ECLI:NL:RBGEL:2015:7841
Rechtbank Gelderland
- Wraking
- Rechtspraak.nl
Ongegrond verklaard wrakingsverzoek tegen rechter-plaatsvervanger in civiele procedure
Op 14 december 2015 heeft de rechtbank Gelderland, zittingsplaats Zutphen, het wrakingsverzoek van verzoeker tegen rechter-plaatsvervanger mr. M.M. Moolenburgh-Pelser ongegrond verklaard. Verzoeker was gedaagde in een kort geding tegen eiseres over de executie van een beschikking van 12 mei 2004. Tijdens een zitting op 20 november 2015, waar verzoeker en zijn advocaat niet aanwezig waren, heeft de rechter besloten dat er geen verdere inhoudelijke behandeling zou plaatsvinden omdat er geen gronden waren om het verstek te zuiveren. Dit leidde tot het wrakingsverzoek van verzoeker, die stelde dat de rechter vooringenomen was in haar beslissing.

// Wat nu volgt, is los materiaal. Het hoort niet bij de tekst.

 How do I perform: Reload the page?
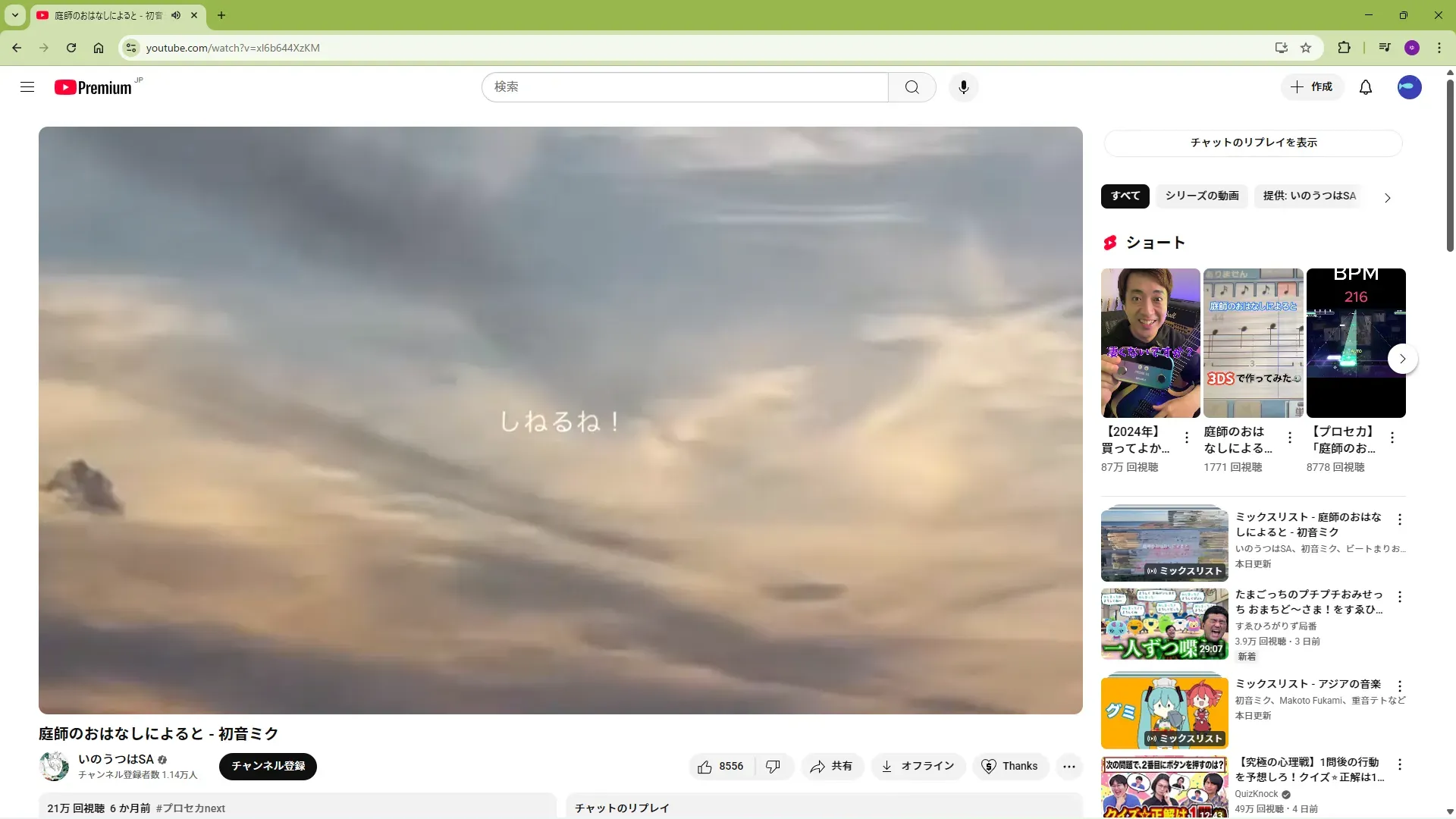(x=71, y=48)
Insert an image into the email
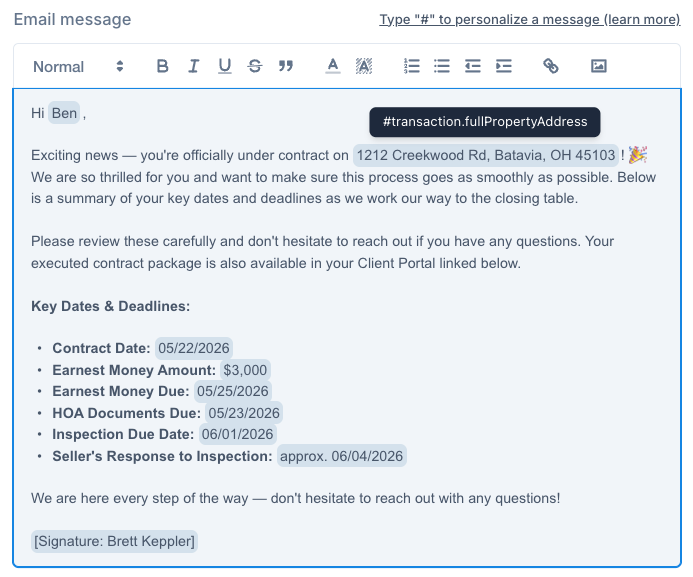This screenshot has height=577, width=693. 598,66
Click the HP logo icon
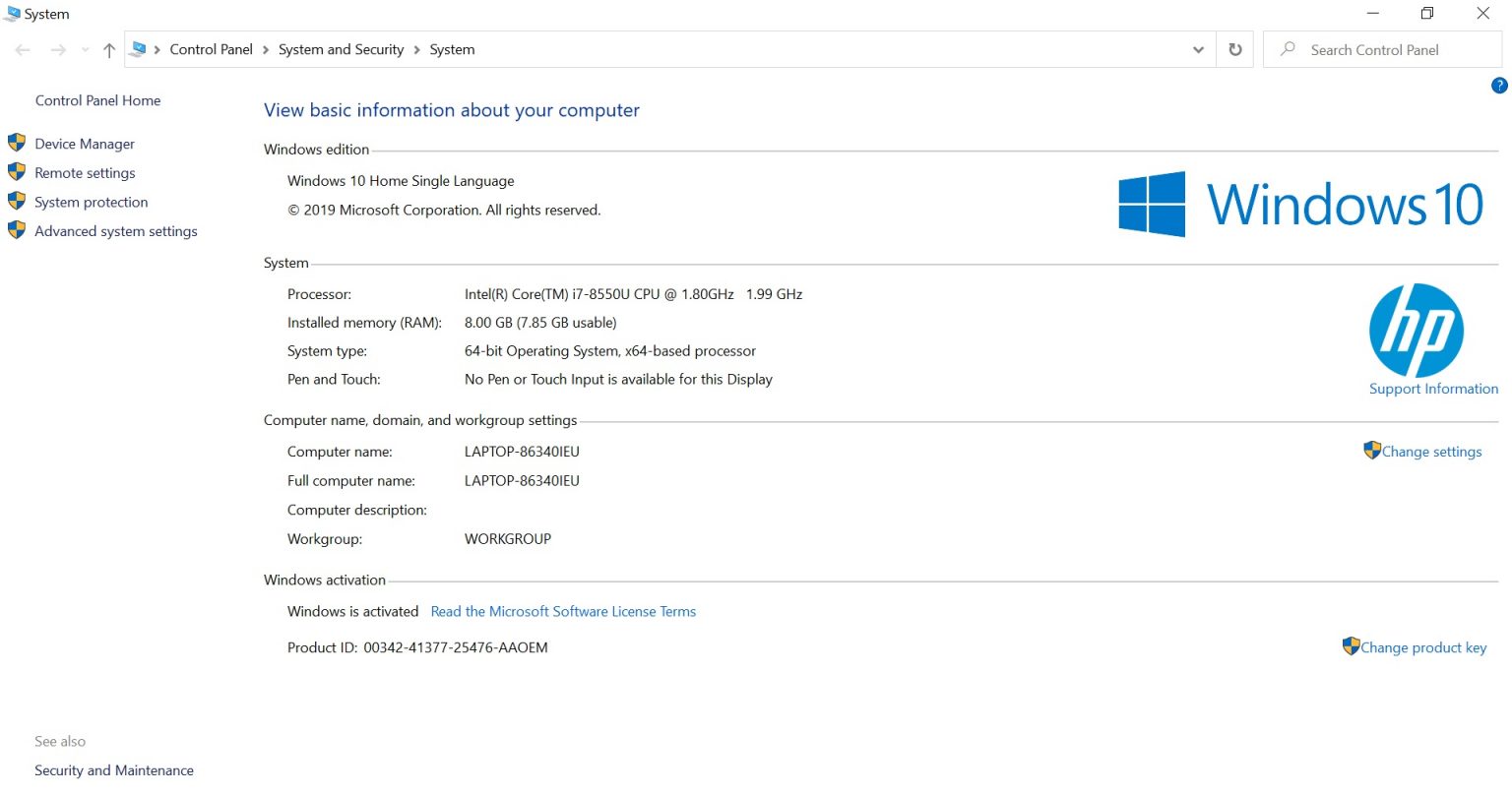The image size is (1512, 795). [x=1416, y=331]
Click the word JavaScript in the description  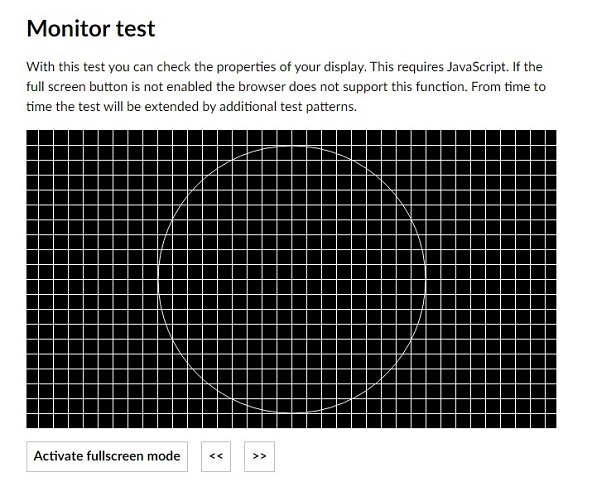(x=476, y=67)
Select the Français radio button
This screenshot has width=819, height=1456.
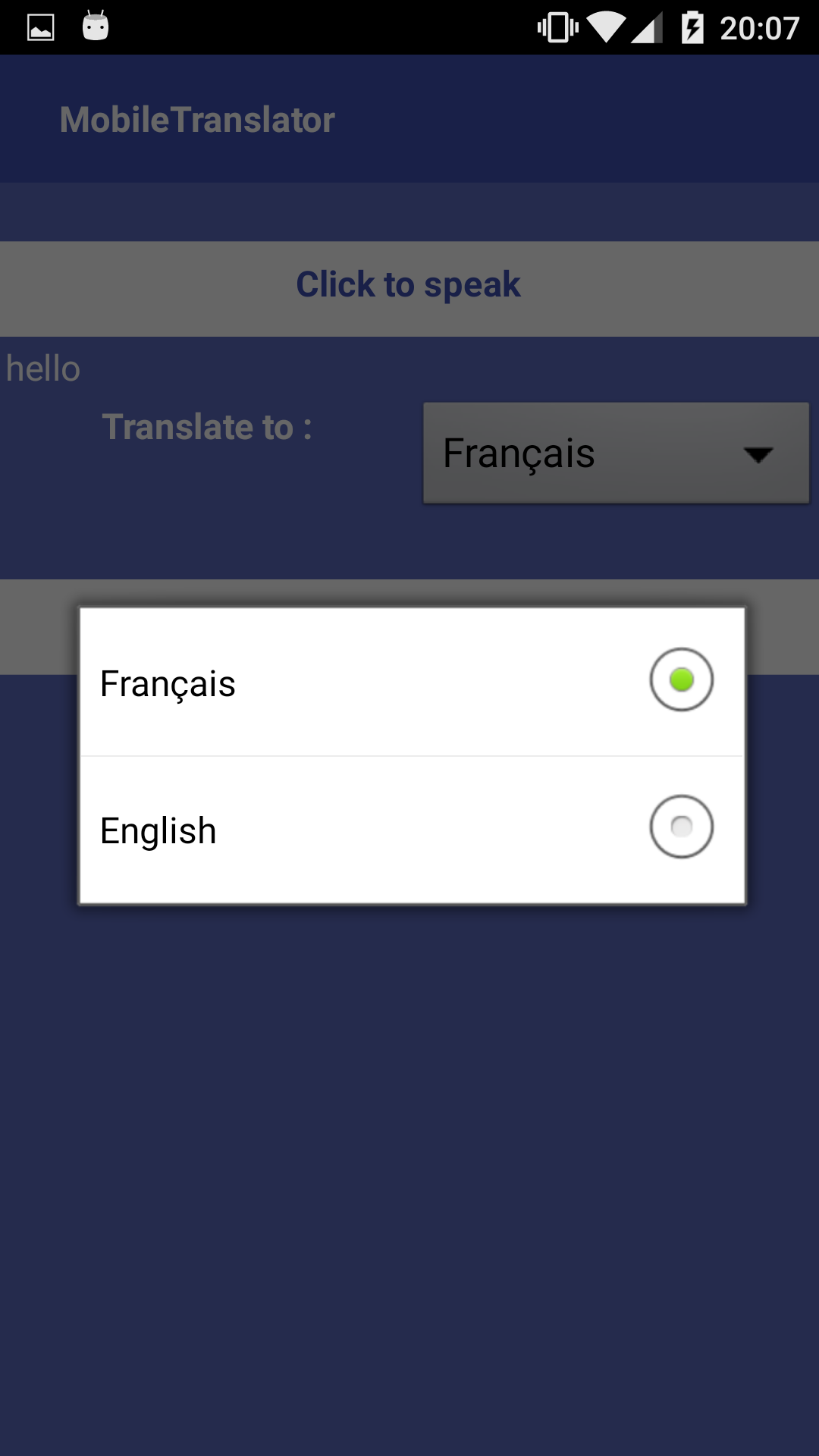(x=681, y=679)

De wrakingskamer heeft de procedure en de argumenten van verzoeker beoordeeld. Het verzoek tot wraking was gebaseerd op de stelling dat de rechter onbegrijpelijk had beslist dat het verstek niet gezuiverd kon worden, wat volgens verzoeker duidde op vooringenomenheid. De wrakingskamer oordeelde echter dat de beslissing van de rechter niet voortkwam uit vooringenomenheid, maar uit een gebrek aan kennis van de stukken in het dossier. De wrakingskamer concludeerde dat de rechter ten onrechte had aangenomen dat zij eerst moest oordelen over de zuivering van het verstek, terwijl dit al eerder was gebeurd.

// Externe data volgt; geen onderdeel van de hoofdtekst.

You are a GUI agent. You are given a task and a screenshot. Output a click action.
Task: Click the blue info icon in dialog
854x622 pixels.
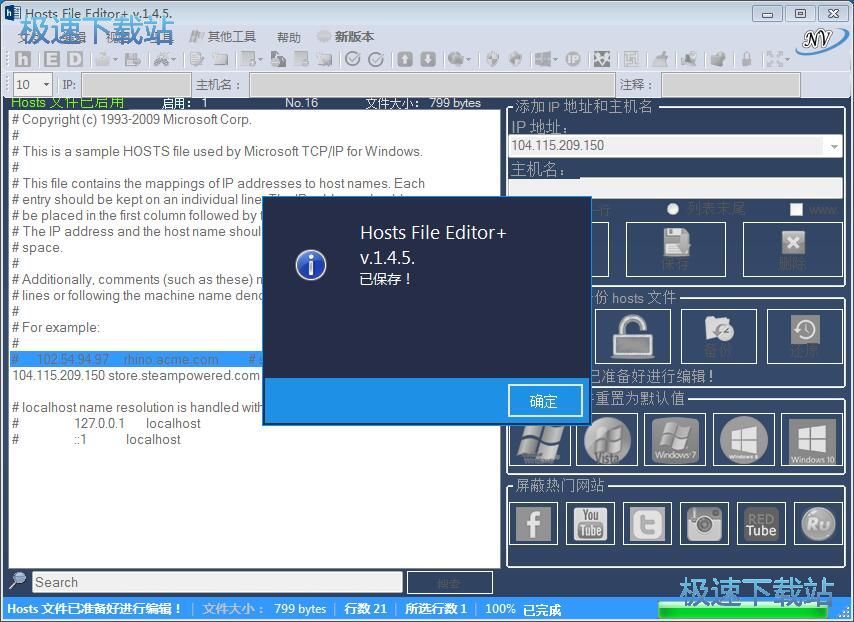click(311, 265)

Uiteindelijk werd het wrakingsverzoek afgewezen en werd bepaald dat de procedure hervat zou worden in de stand waarin deze zich bevond ten tijde van de indiening van het wrakingsverzoek. De beslissing werd openbaar uitgesproken door de meervoudige wrakingskamer, bestaande uit drie rechters, en de griffier was ook aanwezig.